Jacob Morgan, a researcher of transformational trends in management, employee experience, and work environments, observes that future leaders will transition from viewing the company as a factory to seeing it as a laboratory. This shift moves away from a linear, process-driven work environment towards a space dedicated to exploring new ideas, learning from mistakes, and challenging established norms. At Dropbox, we’re doing exactly this and transforming into a lab for distributed work. Future leadership in this dynamic context means being perpetually exposed to the learnings engendered by the dynamics of change. The imperative is to identify the challenges swiftly and learn from them effectively.

Strategies for Motivating and Inspiring the Team

At Dropbox, the inspiring environment we create naturally motivates our team. Our position as a leader in file sync, sharing, and digital content collaboration offers unique challenges that stimulate creativity and innovation.


One strategy I particularly value is rooted in the Blue Ocean Strategy by Prof. Chan Kim and Prof. Renée Mauborgne, professors of strategy at INSEAD and co-directors of the INSEAD Blue Ocean Strategy Institute in Fontainebleau, France. They emphasize the importance of procedural justice—engaging team members in decisions, providing clear explanations, and setting clear expectations. This approach ensures that everyone feels valued and understood, fostering voluntary cooperation and enhancing overall motivation.

  • Engagement: Involving individuals in decisions that affect them, soliciting their input, and encouraging idea exchange. This process shows respect for each team member's contributions and sharpens collective thinking.
  • Explanation: Clearly communicating the rationale behind decisions, fostering trust in management's intentions even if specific ideas aren't adopted.
  • Expectation Clarity: Once decisions are made, ensuring everyone understands the new rules, targets, and responsibilities, creating a transparent environment where everyone knows the standards by which they will be judged.

This framework ensures that every idea is given a chance and that the best ideas prevail, encouraging a culture of creativity and voluntary engagement.
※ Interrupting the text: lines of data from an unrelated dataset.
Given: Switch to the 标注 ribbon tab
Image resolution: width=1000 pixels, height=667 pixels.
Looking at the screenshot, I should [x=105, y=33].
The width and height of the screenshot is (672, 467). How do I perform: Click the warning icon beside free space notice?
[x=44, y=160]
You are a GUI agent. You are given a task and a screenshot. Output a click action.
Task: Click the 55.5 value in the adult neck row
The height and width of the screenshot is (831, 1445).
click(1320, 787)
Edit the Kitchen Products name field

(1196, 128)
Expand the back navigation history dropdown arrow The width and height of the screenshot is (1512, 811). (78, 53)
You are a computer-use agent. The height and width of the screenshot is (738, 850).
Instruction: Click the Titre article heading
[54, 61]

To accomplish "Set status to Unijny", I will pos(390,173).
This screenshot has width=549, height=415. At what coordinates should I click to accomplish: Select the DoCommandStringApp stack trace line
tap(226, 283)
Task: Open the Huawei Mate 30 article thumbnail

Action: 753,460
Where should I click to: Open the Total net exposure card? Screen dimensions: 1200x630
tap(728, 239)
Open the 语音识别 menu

Three Dropbox employees at a booth.

Building and Scaling Engineering Teams

Building and scaling engineering teams require a keen understanding of which team members are suited for specific stages of organizational development. This discernment comes from experience and a deep knowledge of each team member's talents and weaknesses.

Jim Collins, author, researcher, and consultant known for his work in the fields of business management, leadership, and corporate growth, has a unique concept of "First Who, Then What."  With constant changes around us, having the right people in the right roles is crucial. The right individuals will be self-motivated, adaptable, and deeply committed to the organization's values and objectives. By investing in the right people, we create a solid foundation for long-term success, enabling us to adapt and thrive in an ever-changing landscape.

Join Us

Fostering a culture of innovation and continuous improvement requires a multifaceted approach, combining empathy, and strategic team building. At Dropbox, we're committed to these principles, ensuring that our engineering teams in Poland and beyond are poised for success.